Spinal muscular atrophy (SMA) is a condition that causes a loss of motor neurons, which are specific nerves in the brain and spinal cord that control movement. It presents autosomal recessive inheritance, which means both parents have to be carriers of the disease.

SMA is caused by a deficiency of the SMN protein, which is most often the result of a deletion (or loss) of part of the SMN1 gene. Without motor neurons, messages cannot be passed from the brain to the muscles of the body. In severe cases, a patient will not be able to sit independently and their breathing and swallowing may be impaired. Life expectancy is significantly reduced. In the mildest cases, symptoms begin in adulthood and independent movement such as walking may become more difficult, but still possible. There are four main subtypes of SMA, each described below. It is not always possible to predict which type of SMA an individual will have based on their genetic testing results.


Type 0 is the most severe form of SMA. Symptoms can often be seen in the later stages of pregnancy, as the fetus is less active than expected. Once born, the infant will have little ability to move and may not be able to breathe and swallow independently. Infants with SMA type 0 often die before six months of age.


Type I is another severe form of the condition. Symptoms typically develop within the first six months of life. Infants with type I SMA often have trouble breathing and swallowing. Their muscle tone and strength are extremely poor; they cannot sit without support and will not achieve any motor-skill milestones.


In children with type II SMA, muscle weakness becomes apparent between the ages of 6 and 12 months. When placed in a sitting position, children with the condition can usually maintain the position without support; however, they often lose this ability by their mid- teens. Individuals with type II SMA cannot stand or walk without assistance. They have poor muscle tone and strength, and their fingers usually tremble uncontrollably.

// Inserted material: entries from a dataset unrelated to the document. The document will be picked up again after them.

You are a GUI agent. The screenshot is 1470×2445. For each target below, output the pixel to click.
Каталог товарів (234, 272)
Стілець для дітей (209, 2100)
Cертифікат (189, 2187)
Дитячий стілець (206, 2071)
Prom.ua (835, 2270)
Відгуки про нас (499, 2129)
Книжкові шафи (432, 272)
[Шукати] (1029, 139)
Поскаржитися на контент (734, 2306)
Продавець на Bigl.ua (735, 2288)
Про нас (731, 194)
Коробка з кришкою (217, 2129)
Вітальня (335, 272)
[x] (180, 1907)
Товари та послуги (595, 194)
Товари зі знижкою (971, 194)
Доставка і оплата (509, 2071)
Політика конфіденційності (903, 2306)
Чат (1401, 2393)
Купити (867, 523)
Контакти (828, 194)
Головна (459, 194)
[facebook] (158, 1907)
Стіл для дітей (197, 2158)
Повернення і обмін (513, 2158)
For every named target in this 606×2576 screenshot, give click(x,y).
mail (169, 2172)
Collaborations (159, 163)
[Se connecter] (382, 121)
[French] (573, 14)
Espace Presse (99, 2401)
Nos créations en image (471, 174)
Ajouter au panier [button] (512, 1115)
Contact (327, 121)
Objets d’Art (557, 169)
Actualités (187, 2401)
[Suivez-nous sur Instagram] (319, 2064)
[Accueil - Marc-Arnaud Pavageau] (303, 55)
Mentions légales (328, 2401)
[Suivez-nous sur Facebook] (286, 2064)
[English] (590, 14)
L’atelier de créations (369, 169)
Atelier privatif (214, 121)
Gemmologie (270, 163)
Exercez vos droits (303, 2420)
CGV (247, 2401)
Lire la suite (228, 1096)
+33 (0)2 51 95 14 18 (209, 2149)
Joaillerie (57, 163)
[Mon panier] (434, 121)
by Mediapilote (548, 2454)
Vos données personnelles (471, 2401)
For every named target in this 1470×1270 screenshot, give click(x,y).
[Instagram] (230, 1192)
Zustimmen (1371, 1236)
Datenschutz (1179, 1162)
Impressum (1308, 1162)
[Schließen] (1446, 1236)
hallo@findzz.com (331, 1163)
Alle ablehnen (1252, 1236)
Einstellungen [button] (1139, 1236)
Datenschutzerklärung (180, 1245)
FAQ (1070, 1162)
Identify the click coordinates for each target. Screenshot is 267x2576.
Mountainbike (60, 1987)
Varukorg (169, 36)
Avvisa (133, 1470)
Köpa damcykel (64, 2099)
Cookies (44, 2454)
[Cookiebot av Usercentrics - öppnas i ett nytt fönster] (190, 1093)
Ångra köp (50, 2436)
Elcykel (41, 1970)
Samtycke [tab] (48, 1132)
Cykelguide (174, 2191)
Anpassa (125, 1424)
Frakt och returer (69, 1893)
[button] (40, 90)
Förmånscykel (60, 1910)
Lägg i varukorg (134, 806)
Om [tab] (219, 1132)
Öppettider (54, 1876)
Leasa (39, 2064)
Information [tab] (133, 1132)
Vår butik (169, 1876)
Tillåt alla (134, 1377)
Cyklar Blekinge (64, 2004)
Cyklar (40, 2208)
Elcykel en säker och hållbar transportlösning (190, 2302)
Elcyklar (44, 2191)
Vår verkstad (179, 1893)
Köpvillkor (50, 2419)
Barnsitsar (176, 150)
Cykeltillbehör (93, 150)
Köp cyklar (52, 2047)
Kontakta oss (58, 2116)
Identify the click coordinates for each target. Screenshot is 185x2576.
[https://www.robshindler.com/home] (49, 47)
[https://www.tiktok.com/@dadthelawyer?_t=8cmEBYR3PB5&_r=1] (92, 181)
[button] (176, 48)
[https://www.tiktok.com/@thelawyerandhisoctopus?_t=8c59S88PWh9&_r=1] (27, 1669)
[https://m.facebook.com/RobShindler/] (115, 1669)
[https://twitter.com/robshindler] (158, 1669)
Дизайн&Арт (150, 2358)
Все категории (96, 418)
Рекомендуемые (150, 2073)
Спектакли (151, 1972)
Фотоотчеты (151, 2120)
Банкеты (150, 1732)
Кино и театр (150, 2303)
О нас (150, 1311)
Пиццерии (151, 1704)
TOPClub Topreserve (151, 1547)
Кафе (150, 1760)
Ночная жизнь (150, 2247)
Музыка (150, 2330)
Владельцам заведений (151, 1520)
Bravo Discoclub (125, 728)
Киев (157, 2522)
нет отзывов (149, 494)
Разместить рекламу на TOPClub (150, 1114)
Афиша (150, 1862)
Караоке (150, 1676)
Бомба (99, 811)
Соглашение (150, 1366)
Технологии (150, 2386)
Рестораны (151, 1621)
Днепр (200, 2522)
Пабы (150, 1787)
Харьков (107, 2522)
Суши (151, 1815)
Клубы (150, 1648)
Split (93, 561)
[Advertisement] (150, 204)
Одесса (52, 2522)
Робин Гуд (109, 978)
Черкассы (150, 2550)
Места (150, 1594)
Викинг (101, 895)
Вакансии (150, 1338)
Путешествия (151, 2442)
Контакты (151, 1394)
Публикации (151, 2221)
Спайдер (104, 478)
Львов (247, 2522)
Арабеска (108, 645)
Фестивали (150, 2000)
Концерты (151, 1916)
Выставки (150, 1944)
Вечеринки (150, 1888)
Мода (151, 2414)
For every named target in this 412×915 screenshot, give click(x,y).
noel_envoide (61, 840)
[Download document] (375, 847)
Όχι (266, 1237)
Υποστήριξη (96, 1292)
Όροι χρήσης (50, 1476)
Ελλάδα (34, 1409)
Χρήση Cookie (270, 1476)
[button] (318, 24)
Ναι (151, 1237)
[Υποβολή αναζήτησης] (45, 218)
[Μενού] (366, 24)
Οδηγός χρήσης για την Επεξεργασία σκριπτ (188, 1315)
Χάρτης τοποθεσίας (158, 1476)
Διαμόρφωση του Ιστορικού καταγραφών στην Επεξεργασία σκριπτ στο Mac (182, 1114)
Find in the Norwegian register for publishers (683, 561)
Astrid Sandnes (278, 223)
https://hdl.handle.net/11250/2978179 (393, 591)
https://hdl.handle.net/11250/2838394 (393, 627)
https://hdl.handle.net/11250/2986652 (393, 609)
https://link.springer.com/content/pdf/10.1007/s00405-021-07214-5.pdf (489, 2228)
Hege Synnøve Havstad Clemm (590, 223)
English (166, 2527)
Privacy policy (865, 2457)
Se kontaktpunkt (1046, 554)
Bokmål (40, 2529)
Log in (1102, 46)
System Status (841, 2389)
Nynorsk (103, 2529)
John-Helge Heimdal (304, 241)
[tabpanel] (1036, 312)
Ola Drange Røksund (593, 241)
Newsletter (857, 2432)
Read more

Type III is a milder form of the condition. Symptoms begin sometime between the age of one year and early adulthood. As young children, these individuals may fall repeatedly and have trouble walking downstairs. While their muscles are weaker than normal, individuals with type III SMA can usually stand and walk without assistance, although they may lose this ability later in life. The legs are often more severely affected than the arms.


Type IV is the mildest form of SMA. With this form of the condition, muscle weakness does not begin until one’s 20s or 30s, or potentially even later. This weakness is often mild to moderate, and the individual is generally able to walk and move independently. They may also experience mild to moderate tremors and/or twitching of the muscles.


Copy number analysis of exons 7 and 8 of SMN1 and SMN2 genes (Survival Motor Neuron 1 and 2) is carried out using the MLPA technique.

Sample type: Peripheral blood in EDTA containing tubes

Time to result: 2 weeks

* Prenatal diagnosis is also available on CVS or amniotic fluid samples

The Molecular Biology department participates successfully in the exteral quality control sheme for Spinal Muscular Atrophy provided via INSTAND.